Blog | April 19, 2012

A Powerful Reminder On The Importance Of Human Touch

Source: Life Science Leader
Rob Wright author page

By Rob Wright, Chief Editor, Life Science Leader
Follow Me On Twitter @RfwrightLSL

Research by the University of Miami’s Touch Research Institute has revealed that human touch has wide-ranging physical and emotional benefits for people of all age groups. Touch has been shown to lessen pain, improve pulmonary function, increase infant growth, lower blood glucose, and improve immune function. As we age, we tend to touch less, often a result of societal inhibitions. This is unfortunate, as research has found that touch with moderate pressure stimulates a cranial nerve that slows the heart rate and lowers blood pressure producing a relaxed more attentive state. During some travel in late February, I was powerfully reminded of the importance of human touch.

Turbulent Turboprop
The deHavilland Dash-8 aircraft is a medium-range turboprop plane frequently used by regional airlines for short trips. If you’ve ever flown on one of these smaller aircraft, you know that turbulence can be prolonged and quite violent.

It was raining when we took off from New York City’s LaGuardia Airport, and as we reached our cruising altitude, I began to doze in my aisle seat, having been informed that there would be no beverage service as a result of anticipated “rough air.” During winter, what appears as rain when you are sitting on the ground is often snow at higher altitudes. Snow, clouds, wind, and the inability to fly above the turbulence combine for what some might describe as a stomach-churning event. For the young female passenger seated across the aisle in a window seat, the combination made for something much worse.

Truly Terrified
I was awakened from my fitful slumber by two things — a jolting turbulent bump and a gentle tapping on my left arm. Removing my headphones, I looked to my left and found the brown eyes of a young woman who seemed truly terrified. With tears welling up, leaning across two seats and the aisle which separated us she pleaded, “Can I please hold on to you?” At the time, I thought nothing of it and simply replied, “Sure.” She immediately grasped on to my arm for what seemed like five minutes. The plane began to shake and bounce more violently. Soon, I found my knuckles growing white as I clasped on to the arm rests more firmly. I began to break into a cold sweat as the overhead vent blew cool air on my face. Throughout it all, the sensation I experienced in my left arm was that of a person holding on for dear life. When the worst was over, the young lady let go, and I placed my hand on hers and reassured her that we were going to be ok.

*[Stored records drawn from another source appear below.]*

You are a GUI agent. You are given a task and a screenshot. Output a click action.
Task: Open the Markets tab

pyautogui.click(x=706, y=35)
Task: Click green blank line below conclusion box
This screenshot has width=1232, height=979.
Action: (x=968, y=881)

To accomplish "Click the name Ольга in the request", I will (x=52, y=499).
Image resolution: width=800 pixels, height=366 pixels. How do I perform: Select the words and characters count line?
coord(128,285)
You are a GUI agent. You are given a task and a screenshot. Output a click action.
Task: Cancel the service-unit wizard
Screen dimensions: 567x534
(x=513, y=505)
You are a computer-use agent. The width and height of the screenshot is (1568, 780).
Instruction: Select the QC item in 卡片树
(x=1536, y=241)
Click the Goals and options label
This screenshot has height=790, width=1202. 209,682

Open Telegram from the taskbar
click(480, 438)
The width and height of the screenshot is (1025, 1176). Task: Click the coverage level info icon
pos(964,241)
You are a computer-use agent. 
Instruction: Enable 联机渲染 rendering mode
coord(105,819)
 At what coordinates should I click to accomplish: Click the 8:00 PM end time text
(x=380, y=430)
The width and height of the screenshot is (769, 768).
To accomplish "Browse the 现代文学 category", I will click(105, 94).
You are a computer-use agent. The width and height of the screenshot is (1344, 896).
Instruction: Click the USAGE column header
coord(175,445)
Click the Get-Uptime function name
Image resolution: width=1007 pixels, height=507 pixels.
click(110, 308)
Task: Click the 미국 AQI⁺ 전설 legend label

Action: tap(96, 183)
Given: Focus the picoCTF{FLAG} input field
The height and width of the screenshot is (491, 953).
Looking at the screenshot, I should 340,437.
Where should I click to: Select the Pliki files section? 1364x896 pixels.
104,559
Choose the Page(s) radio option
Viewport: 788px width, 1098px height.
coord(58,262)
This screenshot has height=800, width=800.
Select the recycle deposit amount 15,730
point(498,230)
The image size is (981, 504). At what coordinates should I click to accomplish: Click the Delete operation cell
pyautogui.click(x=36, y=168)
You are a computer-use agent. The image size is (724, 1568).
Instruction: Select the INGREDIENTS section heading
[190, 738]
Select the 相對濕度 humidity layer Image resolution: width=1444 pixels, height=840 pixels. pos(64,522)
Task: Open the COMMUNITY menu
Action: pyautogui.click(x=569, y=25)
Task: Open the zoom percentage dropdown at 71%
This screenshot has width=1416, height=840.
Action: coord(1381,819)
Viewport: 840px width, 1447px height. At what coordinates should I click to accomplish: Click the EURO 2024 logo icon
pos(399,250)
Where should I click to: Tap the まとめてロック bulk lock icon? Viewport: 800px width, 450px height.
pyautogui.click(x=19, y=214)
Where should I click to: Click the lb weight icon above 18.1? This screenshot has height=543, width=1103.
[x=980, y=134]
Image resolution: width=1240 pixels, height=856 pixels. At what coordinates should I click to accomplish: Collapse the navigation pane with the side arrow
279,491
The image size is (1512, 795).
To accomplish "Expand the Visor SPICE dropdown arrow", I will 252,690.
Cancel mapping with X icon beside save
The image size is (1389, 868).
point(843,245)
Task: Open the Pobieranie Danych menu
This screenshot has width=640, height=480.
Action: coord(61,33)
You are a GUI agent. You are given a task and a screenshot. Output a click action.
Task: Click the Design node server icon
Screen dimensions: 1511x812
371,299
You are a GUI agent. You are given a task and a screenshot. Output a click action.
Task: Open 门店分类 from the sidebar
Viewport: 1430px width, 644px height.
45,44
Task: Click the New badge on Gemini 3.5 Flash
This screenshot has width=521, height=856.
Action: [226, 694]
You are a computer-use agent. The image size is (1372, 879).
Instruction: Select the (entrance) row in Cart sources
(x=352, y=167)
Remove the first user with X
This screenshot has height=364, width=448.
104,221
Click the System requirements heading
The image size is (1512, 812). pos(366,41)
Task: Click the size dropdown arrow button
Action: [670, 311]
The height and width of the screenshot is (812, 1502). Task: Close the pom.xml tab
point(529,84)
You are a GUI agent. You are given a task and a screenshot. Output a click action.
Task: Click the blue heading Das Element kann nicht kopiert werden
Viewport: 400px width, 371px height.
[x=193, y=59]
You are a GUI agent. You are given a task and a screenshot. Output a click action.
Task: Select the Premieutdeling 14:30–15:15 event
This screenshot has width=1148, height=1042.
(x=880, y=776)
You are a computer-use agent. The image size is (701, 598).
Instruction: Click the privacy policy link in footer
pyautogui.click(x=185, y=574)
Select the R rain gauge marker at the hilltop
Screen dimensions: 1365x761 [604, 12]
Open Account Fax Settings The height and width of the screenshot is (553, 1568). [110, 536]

Upon landing we formally introduced ourselves. It turns out she is in sales and flies all the time. In fact, she was flying to Boston the next day. She told me that this particular flight was the worst in her experience. For me, it was probably in my top three. As we said our goodbyes, I hoped she wasn’t embarrassed by what had taken place. Taking the time to reflect upon this moving experience, I was reminded of the importance human touch plays as a tactile form of communication.